# RECORDS FOR THE EXERCISE
---
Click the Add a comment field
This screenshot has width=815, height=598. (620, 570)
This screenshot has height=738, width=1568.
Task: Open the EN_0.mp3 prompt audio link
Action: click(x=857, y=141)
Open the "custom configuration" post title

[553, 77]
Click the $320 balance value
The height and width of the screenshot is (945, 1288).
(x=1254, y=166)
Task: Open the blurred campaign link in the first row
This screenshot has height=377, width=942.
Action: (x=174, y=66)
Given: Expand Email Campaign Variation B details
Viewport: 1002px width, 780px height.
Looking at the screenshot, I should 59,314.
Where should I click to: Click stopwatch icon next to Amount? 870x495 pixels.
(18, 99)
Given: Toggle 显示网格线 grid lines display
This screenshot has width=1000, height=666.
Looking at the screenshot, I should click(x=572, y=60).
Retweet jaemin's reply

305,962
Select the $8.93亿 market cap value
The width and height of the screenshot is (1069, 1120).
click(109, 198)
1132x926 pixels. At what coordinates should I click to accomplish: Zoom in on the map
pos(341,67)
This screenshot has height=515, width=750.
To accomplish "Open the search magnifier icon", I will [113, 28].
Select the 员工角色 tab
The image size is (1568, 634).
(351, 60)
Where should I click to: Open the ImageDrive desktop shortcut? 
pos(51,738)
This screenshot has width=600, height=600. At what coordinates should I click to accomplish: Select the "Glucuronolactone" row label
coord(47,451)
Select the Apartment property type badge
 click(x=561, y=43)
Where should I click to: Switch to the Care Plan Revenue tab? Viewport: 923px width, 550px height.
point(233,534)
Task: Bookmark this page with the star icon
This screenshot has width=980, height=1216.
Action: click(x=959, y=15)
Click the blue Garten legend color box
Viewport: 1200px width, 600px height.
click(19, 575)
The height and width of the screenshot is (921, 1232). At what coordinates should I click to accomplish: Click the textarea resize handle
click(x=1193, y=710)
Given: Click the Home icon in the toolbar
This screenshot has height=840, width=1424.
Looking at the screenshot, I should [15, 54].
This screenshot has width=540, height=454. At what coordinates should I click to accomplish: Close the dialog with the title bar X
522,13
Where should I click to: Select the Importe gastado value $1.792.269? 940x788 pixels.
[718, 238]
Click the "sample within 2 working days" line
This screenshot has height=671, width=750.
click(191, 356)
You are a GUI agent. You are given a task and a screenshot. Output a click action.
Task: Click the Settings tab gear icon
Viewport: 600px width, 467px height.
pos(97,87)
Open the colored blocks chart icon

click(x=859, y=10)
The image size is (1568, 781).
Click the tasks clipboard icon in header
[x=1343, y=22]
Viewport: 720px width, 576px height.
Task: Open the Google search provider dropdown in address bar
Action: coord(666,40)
---
# WRITTEN INSTRUCTION
Update the data from the line containing "1132x926 pixels. At" through the end, inclusive, replacing every "icon" with "button" and leaving all else unchanged.

# EXERCISE RESPONSE
1132x926 pixels. At what coordinates should I click to accomplish: Zoom in on the map
pos(341,67)
This screenshot has height=515, width=750.
To accomplish "Open the search magnifier button", I will [113, 28].
Select the 员工角色 tab
The image size is (1568, 634).
(351, 60)
Where should I click to: Open the ImageDrive desktop shortcut? 
pos(51,738)
This screenshot has width=600, height=600. At what coordinates should I click to accomplish: Select the "Glucuronolactone" row label
coord(47,451)
Select the Apartment property type badge
 click(x=561, y=43)
Where should I click to: Switch to the Care Plan Revenue tab? Viewport: 923px width, 550px height.
point(233,534)
Task: Bookmark this page with the star button
This screenshot has width=980, height=1216.
Action: click(x=959, y=15)
Click the blue Garten legend color box
Viewport: 1200px width, 600px height.
click(19, 575)
The height and width of the screenshot is (921, 1232). At what coordinates should I click to accomplish: Click the textarea resize handle
click(x=1193, y=710)
Given: Click the Home button in the toolbar
This screenshot has height=840, width=1424.
Looking at the screenshot, I should [15, 54].
This screenshot has width=540, height=454. At what coordinates should I click to accomplish: Close the dialog with the title bar X
522,13
Where should I click to: Select the Importe gastado value $1.792.269? 940x788 pixels.
[718, 238]
Click the "sample within 2 working days" line
This screenshot has height=671, width=750.
click(191, 356)
You are a GUI agent. You are given a task and a screenshot. Output a click action.
Task: Click the Settings tab gear button
Viewport: 600px width, 467px height.
pos(97,87)
Open the colored blocks chart button

click(x=859, y=10)
The image size is (1568, 781).
Click the tasks clipboard button in header
[x=1343, y=22]
Viewport: 720px width, 576px height.
Task: Open the Google search provider dropdown in address bar
Action: coord(666,40)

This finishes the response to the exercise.